-- start of DOCUMENT SECTION --
Only when she has come fully awake does she reach for the cell phone and hit the power key.  By that time, she has been out of bed for ten or fifteen useless minutes, while far to the north, those young men have collapsed from exhaustion a handful of hours after their eventual rescue.  "Even the dog in the other car is okay," says the text, which she reads while standing by her wobbly antique writing desk, her face frozen in its grimace of shock.  The prior history of their virtual exchange mocks her:  She scrolls back to re-read her son's account of a blown tire, his fruitless struggle to stay out of the ditch, his reassuring conversation with the tow truck driver, the ride in a police cruiser back to school.  That was less than a week ago!  she thinks, before raising her voice to call her husband.  "Jim, my God, Patrick was in another car accident."
-- end of DOCUMENT SECTION --
-- start of DATA PROVIDED --
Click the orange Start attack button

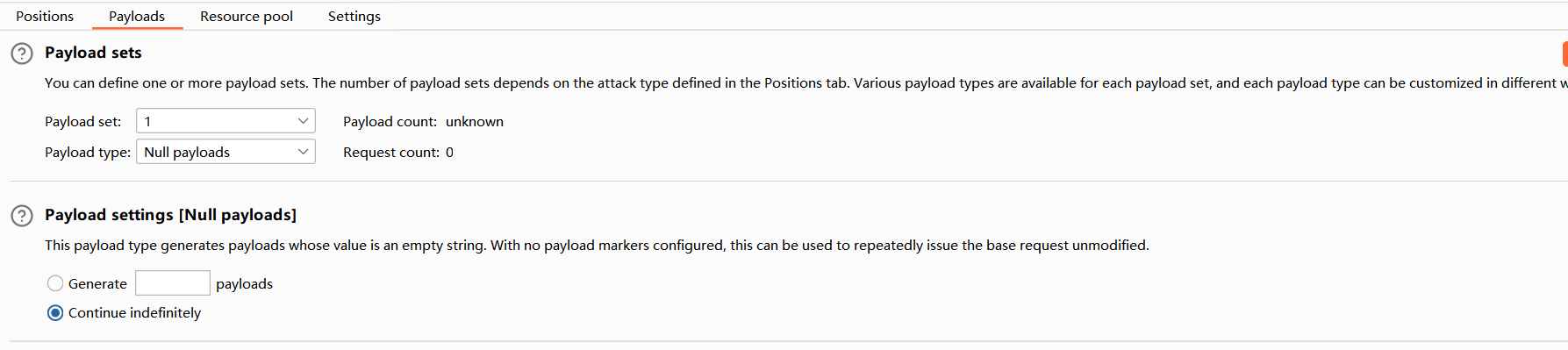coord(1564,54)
-- end of DATA PROVIDED --
-- start of DATA PROVIDED --
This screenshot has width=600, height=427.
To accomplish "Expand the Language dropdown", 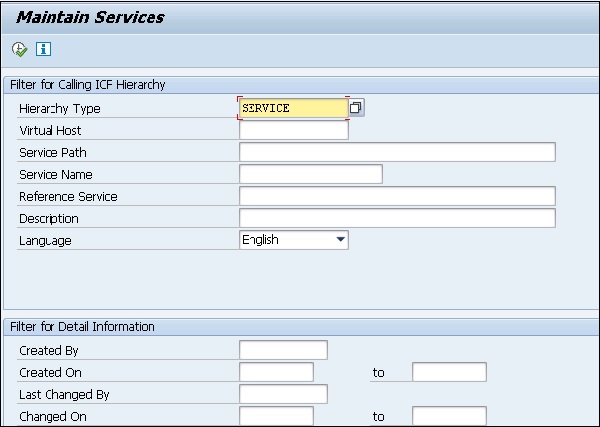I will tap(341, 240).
-- end of DATA PROVIDED --
-- start of DATA PROVIDED --
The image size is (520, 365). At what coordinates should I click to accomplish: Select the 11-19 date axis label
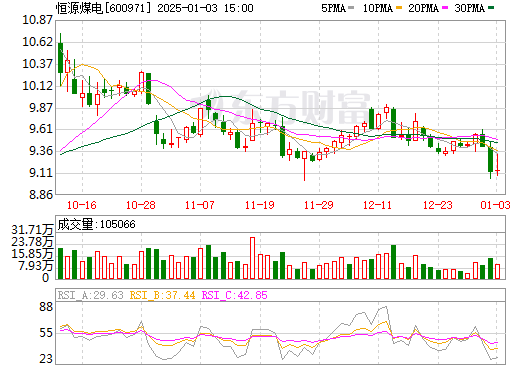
-- end of DATA PROVIDED --
INSTRUCTIONS TO FOLLOW »
Pick up the story about the mother who learns of her son's second car accident, and continue it from its last line.

ANSWER »
The Upper Peninsula shudders under the brutal weight of winter.  Nearly as far north as it is possible to go without a passport, it takes the brunt of a February storm and huddles deeper down into the rough land surrounding the  lakes.  The two travelers find themselves stranded.  The nearest rental car sits useless in a parking lot hours away.  To the south, a mother helplessly watches the drama unfold in short bursts of half-formed script scrolling through the little window of her cell phone's screen.  We're okay, comes the next line, while she sits at her office desk.  I've got beautiful pictures of the ice-carving festival. . . I talked to the AmFam agent.  Act III, Scene 1:   11:30 p.m. Friday night, two students, eager to leave the daunting beauty of the Upper Peninsula, throw their backpacks in ahead of them and board a Greyhound bus for the first leg of a twenty-one hour odyssey back to Indiana.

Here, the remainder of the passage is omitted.